■ Quesito scritto A
Rispondi a queste domande sul testo sulla delocalizzazione:
(i) Quali regimi totalitari vengono citati come partner della politica libero-scambista dell'occidente?
(ii) Secondo il testo, a quale condizione il liberoscambismo può favorire sviluppo, democratizzazione e modernizzazione?
(iii) Da quale fiducia l'occidente sarebbe stato accecato?
■ Quesito scritto B
Continua il testo sulla delocalizzazione partendo dopo la sua ultima frase.

■ Brano riportato
# # # # #
La delocalizzazione del lavoro e gli effetti di una globalizzazione indiscriminata

Per comprendere l’attuale contesto economico e geopolitico mondiale non si può non prendere atto di come per decenni l’occidente abbia praticato una disinvolta politica libero-scambista verso tutti gli altri Paesi del mondo, inclusi regimi totalitari come la Russia e la Cina. Questa strategia ha alimentato un processo di globalizzazione indiscriminato e l’illusione che un liberoscambismo su scala globale avrebbe portato benefici diffusi, migliorando le condizioni di vita, stimolando la modernizzazione e, con essa, favorendo una progressiva democratizzazione dei regimi autoritari. Il commercio come motore della pace e del progresso: questa è stata la grande narrazione, capace di proiettare nel futuro una speranza di armonia fondata sul benessere. Ancora oggi, chi contesta pregiudizialmente la legittimità di qualsiasi forma di protezionismo, sembra avvallare ancora con fiducia questa narrativa.

In realtà, un progresso in effetti c’è stato e la globalizzazione ha davvero comportato tutta una serie di vantaggi sotto diversi profili, perché il liberoscambismo può essere in effetti un fattore di sviluppo, di democratizzazione e di modernizzazione quando avviene secondo regole eque e condivise; ma quando la concorrenza è sleale, quando i lavoratori di una dittatura sono privi di sostanziali diritti sindacali e politici, quando tale dittatura può produrre anche per questo merci a costi più bassi, tanto da indurre molte aziende di quei Paesi dove tali diritti sono presenti a delocalizzare la propria produzione proprio dove essi sono assenti, o dove non ci sono tutele per preservare l’ambiente, siamo di fronte a un stratagemma sistematico per bypassare quelle stesse regole democratiche che l’occidente si è dato: delocalizzando la propria produzione corre infatti il rischio anche di delocalizzare la propria indifferenza o infedeltà a quelli stessi principi democratici su cui ha costruito la propria civiltà politica, nell’avventata convinzione che questa potesse essere garantita dalla propria efficienza economica.

Ma tale visione si è rivelata un’incauta illusione. I regimi autoritari non si sono aperti alla democrazia: hanno sfruttato l’integrazione globale per rafforzarsi, consolidare il controllo interno, accrescere il proprio potere geopolitico e militare. L’occidente, accecato dalla fiducia nella razionalità economica della “mano invisibile” in un mercato globale, sembra aver rimosso le implicazioni politiche delle proprie scelte. Mentre deindustrializzava, delocalizzava, si rendeva dipendente da energie, risorse e tecnologie controllate da altri, spesso Paesi autocratici quando non vere e proprie dittature, credendo di esportare valori universali. In realtà stava solo trasferendo vulnerabilità e moltiplicando illusioni destinate ad avere effetti autodistruttivi.
# # # # #
■ Dati estratti
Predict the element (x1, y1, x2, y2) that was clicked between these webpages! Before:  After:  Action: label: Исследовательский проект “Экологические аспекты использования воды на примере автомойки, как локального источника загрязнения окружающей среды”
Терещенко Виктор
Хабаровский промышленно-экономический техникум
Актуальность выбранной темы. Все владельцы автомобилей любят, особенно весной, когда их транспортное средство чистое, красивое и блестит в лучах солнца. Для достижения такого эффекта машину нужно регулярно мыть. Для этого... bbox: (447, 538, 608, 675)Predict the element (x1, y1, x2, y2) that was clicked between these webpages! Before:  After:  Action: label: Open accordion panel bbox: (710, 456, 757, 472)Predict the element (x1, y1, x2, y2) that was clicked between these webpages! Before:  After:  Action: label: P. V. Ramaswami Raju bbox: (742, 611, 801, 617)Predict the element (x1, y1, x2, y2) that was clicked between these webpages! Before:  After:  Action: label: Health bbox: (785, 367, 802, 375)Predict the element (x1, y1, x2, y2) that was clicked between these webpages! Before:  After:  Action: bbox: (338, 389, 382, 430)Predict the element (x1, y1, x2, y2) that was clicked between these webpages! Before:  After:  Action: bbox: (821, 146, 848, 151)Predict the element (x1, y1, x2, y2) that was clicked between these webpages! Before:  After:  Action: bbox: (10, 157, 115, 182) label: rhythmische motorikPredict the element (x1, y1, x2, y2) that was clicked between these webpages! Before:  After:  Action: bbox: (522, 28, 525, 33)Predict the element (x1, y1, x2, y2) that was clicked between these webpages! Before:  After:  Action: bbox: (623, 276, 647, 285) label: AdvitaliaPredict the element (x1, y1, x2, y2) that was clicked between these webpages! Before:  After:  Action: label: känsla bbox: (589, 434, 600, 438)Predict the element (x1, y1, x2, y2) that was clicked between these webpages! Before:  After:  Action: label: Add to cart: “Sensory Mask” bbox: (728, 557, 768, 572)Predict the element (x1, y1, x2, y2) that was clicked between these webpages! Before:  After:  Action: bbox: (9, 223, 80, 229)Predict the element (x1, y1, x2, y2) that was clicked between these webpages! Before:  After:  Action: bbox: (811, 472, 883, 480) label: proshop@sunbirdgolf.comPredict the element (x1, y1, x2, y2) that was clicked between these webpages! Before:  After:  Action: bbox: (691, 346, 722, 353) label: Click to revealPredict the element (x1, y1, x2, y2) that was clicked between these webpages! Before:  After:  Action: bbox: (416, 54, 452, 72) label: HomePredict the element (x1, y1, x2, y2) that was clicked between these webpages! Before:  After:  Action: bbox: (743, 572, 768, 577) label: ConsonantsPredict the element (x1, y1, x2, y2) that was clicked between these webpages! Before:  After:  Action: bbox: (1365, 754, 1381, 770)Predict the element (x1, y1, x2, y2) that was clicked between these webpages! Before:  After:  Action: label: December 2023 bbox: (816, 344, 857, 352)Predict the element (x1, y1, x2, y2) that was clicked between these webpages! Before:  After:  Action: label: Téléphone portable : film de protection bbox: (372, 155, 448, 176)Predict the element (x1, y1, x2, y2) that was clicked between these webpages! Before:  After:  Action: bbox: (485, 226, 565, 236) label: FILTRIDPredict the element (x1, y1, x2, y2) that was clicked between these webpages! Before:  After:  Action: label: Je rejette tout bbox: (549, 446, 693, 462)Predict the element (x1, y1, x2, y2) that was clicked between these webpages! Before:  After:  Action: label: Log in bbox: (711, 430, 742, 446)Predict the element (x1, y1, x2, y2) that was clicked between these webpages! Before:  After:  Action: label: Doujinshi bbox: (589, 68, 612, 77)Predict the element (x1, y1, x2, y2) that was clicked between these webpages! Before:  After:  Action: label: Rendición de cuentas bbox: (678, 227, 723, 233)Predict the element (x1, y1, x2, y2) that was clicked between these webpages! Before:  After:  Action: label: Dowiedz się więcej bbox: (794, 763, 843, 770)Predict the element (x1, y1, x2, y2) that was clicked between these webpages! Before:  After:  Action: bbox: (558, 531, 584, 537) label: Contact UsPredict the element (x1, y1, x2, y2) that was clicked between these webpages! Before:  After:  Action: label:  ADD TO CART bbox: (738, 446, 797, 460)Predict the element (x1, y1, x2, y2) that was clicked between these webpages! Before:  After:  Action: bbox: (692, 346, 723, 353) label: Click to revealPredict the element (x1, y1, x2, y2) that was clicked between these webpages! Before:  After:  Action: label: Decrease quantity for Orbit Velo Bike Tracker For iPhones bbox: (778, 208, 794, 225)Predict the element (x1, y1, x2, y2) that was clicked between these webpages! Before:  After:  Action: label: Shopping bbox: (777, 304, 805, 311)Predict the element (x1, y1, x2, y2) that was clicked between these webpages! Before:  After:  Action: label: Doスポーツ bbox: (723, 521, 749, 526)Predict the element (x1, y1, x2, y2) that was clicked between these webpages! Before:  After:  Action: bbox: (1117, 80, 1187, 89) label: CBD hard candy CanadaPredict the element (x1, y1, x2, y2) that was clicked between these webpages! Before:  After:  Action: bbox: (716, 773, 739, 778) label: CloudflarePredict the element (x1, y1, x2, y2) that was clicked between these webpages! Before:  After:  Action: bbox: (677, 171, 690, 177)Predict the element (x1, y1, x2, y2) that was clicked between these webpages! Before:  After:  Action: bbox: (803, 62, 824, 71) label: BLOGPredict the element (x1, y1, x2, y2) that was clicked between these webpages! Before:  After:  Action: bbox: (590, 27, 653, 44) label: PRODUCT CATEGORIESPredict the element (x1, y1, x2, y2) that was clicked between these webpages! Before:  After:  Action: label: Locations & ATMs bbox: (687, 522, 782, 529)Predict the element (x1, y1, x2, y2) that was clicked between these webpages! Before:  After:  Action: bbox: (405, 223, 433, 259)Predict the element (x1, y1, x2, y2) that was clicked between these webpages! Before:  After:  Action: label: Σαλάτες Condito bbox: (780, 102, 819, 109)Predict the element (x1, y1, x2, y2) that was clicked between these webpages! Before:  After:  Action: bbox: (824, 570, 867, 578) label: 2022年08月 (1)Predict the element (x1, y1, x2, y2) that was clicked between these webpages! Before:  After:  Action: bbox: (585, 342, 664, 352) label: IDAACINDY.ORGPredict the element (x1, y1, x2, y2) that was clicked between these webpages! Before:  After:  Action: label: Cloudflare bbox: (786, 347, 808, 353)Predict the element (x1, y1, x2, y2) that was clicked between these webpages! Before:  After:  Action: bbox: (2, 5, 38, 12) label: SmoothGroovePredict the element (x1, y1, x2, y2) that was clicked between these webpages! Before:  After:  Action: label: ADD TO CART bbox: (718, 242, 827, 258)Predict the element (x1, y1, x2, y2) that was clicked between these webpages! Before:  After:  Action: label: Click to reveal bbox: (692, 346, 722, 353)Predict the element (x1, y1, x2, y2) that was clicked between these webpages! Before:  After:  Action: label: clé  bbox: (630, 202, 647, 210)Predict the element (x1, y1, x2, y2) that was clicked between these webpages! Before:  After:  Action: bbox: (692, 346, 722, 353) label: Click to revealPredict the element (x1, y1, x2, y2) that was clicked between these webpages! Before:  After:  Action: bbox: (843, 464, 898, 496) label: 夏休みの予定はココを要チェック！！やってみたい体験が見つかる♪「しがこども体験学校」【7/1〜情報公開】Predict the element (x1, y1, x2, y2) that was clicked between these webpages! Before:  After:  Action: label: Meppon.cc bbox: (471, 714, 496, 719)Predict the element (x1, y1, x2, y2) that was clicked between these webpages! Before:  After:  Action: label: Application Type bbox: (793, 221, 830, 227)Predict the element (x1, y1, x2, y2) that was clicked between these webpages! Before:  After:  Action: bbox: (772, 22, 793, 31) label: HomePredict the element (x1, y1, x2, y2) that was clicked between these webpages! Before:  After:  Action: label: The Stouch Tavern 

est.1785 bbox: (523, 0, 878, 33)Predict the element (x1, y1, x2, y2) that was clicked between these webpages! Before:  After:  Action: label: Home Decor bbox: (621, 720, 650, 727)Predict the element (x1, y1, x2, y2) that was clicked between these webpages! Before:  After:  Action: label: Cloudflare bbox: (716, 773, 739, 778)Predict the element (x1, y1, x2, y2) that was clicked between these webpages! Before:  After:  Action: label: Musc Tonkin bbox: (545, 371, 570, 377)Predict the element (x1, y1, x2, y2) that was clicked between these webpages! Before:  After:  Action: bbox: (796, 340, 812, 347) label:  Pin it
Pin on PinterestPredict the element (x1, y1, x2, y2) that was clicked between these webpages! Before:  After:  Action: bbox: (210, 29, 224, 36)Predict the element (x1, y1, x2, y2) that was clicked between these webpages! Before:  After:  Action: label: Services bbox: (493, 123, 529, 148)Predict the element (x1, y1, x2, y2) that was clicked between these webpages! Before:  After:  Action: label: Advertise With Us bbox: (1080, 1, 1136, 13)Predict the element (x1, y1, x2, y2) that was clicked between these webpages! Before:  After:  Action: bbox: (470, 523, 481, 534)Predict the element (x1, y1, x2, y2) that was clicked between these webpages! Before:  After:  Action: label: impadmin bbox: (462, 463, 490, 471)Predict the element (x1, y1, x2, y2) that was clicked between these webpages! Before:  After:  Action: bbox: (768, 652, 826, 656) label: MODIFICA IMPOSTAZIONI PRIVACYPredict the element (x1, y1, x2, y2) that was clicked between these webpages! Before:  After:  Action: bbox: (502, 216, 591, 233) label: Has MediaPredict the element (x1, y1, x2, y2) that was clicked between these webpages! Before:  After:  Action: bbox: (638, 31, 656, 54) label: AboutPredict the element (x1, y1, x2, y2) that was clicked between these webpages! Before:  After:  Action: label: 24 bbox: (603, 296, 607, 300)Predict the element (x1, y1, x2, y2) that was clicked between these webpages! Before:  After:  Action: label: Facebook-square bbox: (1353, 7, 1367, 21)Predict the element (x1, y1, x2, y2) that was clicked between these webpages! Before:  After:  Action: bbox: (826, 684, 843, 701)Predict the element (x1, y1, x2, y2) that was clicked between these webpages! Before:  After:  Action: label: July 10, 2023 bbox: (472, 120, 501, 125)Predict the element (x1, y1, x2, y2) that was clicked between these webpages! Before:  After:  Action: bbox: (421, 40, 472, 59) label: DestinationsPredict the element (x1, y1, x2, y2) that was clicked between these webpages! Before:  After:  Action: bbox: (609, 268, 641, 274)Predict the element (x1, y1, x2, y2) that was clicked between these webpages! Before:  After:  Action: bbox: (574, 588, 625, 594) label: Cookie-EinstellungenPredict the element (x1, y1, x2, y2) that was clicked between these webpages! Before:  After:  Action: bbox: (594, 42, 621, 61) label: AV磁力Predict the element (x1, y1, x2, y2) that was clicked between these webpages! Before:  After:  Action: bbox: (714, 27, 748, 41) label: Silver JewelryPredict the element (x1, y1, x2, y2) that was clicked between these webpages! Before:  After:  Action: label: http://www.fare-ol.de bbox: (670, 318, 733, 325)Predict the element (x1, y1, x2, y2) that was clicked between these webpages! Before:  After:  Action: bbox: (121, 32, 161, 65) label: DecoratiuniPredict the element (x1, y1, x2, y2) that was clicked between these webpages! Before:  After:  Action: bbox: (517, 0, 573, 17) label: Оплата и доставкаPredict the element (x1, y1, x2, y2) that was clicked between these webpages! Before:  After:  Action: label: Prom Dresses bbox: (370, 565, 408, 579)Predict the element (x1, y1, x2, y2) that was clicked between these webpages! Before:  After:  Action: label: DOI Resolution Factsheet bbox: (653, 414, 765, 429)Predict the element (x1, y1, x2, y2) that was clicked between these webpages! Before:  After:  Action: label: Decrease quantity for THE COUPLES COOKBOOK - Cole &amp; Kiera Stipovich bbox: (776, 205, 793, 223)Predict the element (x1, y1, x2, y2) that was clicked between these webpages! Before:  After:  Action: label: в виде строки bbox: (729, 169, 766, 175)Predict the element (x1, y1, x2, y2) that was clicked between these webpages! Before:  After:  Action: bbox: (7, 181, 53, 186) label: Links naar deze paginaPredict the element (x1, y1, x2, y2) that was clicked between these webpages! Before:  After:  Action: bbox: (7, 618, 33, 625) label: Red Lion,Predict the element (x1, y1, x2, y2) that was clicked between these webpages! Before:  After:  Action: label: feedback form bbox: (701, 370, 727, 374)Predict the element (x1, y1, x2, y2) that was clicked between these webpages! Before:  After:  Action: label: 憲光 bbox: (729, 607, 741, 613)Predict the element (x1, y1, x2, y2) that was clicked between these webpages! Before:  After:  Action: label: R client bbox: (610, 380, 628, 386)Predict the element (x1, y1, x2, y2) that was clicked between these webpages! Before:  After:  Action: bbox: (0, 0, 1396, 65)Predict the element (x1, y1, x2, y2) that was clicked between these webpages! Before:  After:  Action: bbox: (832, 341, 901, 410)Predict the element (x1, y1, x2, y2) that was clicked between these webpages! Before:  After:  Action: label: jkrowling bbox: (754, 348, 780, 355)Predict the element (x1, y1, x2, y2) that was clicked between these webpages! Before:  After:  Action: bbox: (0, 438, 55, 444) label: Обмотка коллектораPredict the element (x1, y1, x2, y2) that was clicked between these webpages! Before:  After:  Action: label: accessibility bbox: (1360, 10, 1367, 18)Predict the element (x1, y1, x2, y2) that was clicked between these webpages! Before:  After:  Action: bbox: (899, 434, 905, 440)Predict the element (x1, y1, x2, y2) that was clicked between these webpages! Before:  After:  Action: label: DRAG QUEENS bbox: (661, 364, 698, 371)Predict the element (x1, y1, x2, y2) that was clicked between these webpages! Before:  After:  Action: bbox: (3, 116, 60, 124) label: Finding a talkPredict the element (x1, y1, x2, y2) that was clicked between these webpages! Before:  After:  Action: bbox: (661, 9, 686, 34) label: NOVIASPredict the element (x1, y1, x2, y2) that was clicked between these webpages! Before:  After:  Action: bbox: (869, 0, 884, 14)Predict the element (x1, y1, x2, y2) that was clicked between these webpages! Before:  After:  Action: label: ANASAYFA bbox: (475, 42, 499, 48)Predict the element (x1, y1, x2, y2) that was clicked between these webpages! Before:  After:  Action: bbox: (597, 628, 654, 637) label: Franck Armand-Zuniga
# # # # #
■ Risposta scritta A
(i) La Russia e la Cina.
(ii) Quando avviene secondo regole eque e condivise.
(iii) Dalla fiducia nella razionalità economica della "mano invisibile" in un mercato globale.

■ Risposta scritta B
Negli ultimi 30 anni, la delocalizzazione delle produzioni occidentali verso i Paesi asiatici ha ridisegnato il panorama economico globale, portando con sé profonde implicazioni per le condizioni di lavoro in queste regioni. Spinte dalla ricerca di costi più bassi e normative meno stringenti, le aziende occidentali hanno trasferito settori come il tessile, l’elettronica e l’automotive in Paesi come Cina, India, Vietnam, Bangladesh e Cambogia. Questo fenomeno, pur generando opportunità economiche, ha sollevato interrogativi etici sulle condizioni di lavoro, spesso caratterizzate da sfruttamento e mancanza di diritti. Analizzando il tema attraverso le idee di Adam Smith e David Ricardo, due pilastri dell’economia classica, possiamo valutare se tali pratiche rappresentino una forma di concorrenza sleale, esplorando al contempo il loro pensiero su mercato, competizione e giustizia economica.

A partire dagli anni Novanta, la globalizzazione e la liberalizzazione del commercio hanno reso l’Asia una destinazione privilegiata per le produzioni occidentali. La Cina, con i suoi salari minimi, la manodopera abbondante e le infrastrutture in espansione, si è affermata come la “fabbrica del mondo”. Tuttavia, l’aumento dei salari cinesi ha spinto tante multinazionali a guardare altrove, verso Paesi come Vietnam, Indonesia e Bangladesh, dove i costi restano competitivi. Uno studio del 2012 ha rilevato che un terzo delle imprese manifatturiere cinesi, incluse quelle straniere, ha considerato di delocalizzare in queste regioni a causa di salari crescenti e calo delle esportazioni. Ma questo spostamento ha spesso trasferito anche pratiche lavorative problematiche, con condizioni che richiamano alla memoria le critiche di Smith e Ricardo a qualsiasi sistema che distorca una competizione equa.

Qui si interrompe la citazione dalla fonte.